Abu Hamza al-Masri, the Islamic cleric accused of aiding an al-Qaeda affiliate’s deadly attack in Yemen and trying to start a terrorist training camp in Oregon, said he plans to testify in his own defense at a trial almost a decade after the U.S. sought his extradition.
Abu Hamza, 55, who once preached at the Finsbury Park Mosque in North London, was first charged in a 2004 indictment. After his arrest by the Metropolitan Police in London that May, Abu Hamza, described by prosecutors as “a terrorist with global reach,” fought extradition before being brought to the U.S. in 2012.
Blind in one eye and missing both of his hands, Abu Hamza has been a zealous advocate for himself in both letters to the judge as well as in comments he’s made in court during pretrial hearings.
“I think I am innocent,” Abu Hamza told a judge during a pretrial hearing last week, saying he wanted a trial to “have a chance to defend myself.” In a Feb. 21 letter to the court, he said he planned to testify during his trial, which began today in federal court in Manhattan.
“It is also important for historians, researchers, investigative journalists and analysts who are awaiting anxiously the matter of your court,” he wrote the judge.
The government is seeking to use as evidence some of Abu Hamza’s sermons delivered at the mosque, which had been attended by convicted shoe-bomber Richard Reid and Zacarias Moussaoui, the so-called 20th hijacker who pleaded guilty to being part of the Sept. 11, 2001, terrorist plot.
U.S. District Judge Katherine Forrest, who is presiding over the case, hasn’t ruled on whether the jury will hear the speeches.
Forrest today selected a jury of eight men and four women to hear the case, telling the panel to return April 17 for lawyers’ opening statements.
She also ruled today that Saajid Badat, a U.K. man who pleaded guilty to attempting to detonate a shoe-bomb on a commercial aircraft in 2001, can testify for the government by closed-circuit television. Two other federal judges in New York have allowed Badat to testify in that way in other cases.
Abu Hamza, born in Egypt as Mustafa Kamel Mustafa, was granted British citizenship in 1986. He was convicted in the U.K. in 2006 of inciting followers to murder Jews and other non-Muslims in sermons from 1997 to 2000. He was sentenced to seven years in prison.

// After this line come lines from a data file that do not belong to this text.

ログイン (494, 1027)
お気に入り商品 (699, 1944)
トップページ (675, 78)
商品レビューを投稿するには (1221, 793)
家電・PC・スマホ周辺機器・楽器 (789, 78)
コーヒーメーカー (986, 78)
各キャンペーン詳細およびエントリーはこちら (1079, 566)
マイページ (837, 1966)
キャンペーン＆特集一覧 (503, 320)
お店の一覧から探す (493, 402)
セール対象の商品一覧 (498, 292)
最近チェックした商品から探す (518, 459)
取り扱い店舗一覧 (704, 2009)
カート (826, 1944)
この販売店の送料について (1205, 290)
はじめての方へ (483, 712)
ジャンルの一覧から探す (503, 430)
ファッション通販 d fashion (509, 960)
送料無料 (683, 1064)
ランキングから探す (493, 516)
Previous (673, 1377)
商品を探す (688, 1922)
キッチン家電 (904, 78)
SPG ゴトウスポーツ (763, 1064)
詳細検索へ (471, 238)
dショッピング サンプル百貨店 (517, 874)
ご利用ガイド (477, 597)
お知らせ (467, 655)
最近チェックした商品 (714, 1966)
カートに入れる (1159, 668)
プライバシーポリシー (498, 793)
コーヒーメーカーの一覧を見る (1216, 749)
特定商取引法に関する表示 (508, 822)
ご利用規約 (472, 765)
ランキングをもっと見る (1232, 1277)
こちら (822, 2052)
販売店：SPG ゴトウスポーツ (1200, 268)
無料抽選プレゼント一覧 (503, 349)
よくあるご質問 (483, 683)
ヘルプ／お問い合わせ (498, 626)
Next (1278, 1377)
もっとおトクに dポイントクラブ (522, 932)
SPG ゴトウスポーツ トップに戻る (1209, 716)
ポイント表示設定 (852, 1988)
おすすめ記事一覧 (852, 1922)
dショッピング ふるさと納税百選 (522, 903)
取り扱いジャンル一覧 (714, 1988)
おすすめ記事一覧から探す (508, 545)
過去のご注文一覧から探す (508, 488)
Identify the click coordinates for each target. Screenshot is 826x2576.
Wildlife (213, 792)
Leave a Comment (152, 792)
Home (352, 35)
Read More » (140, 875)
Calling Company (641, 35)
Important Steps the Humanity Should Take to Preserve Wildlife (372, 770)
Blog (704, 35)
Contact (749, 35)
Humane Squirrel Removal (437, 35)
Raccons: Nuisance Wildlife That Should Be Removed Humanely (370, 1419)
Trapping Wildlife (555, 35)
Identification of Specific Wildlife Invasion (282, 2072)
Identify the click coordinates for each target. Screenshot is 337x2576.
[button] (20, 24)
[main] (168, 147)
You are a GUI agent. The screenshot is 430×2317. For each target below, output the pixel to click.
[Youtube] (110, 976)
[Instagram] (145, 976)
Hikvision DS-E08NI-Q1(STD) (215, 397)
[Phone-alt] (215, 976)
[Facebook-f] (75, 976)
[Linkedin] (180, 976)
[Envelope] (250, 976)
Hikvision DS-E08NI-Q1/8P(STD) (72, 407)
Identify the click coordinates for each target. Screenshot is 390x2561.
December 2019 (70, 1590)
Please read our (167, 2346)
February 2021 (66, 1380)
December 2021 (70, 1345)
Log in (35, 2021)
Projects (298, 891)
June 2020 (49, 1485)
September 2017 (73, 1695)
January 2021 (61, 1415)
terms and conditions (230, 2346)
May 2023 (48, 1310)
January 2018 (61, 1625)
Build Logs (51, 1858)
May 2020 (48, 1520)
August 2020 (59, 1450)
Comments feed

One set of charges alleged by the U.S. relates to the deaths of four of the 16 hostages, including two Americans, taken in a terrorist attack on a tourist caravan in Yemen in December 1998. According to the indictment, Abu Hamza provided a satellite phone to the leader of a faction of the Islamic Army of Aden and other co-conspirators.
Abu Hamza spoke to the co-conspirators after the attack, agreed to act as an intermediary for them, and ordered additional airtime worth 500 British pounds ($837) for the satellite phone used by the terrorists, prosecutors have said.
Abu Hamza also attempted in 1999 and 2000 to start a terrorist training camp for al-Qaeda in Bly, Oregon, prosecutors in the office of Manhattan U.S. Attorney Preet Bharara alleged.
One co-defendant in the plot, Oussama Kassir, was convicted after a federal trial in Manhattan in 2009 and sentenced to life in prison. A second man is in the U.K. fighting extradition.
Abu Hamza is charged with 11 counts, including conspiracy to take hostages, hostage-taking, providing material support to al-Qaeda and conspiracy to aid the Taliban. He has pleaded not guilty. The maximum penalty for hostage-taking is life in prison.
The cases are U.S. v. Mustafa, 04-cr-00356, and U.S. v. al-Fawwaz, 98-cr-01023, U.S. District Court, Southern District of New York (Manhattan).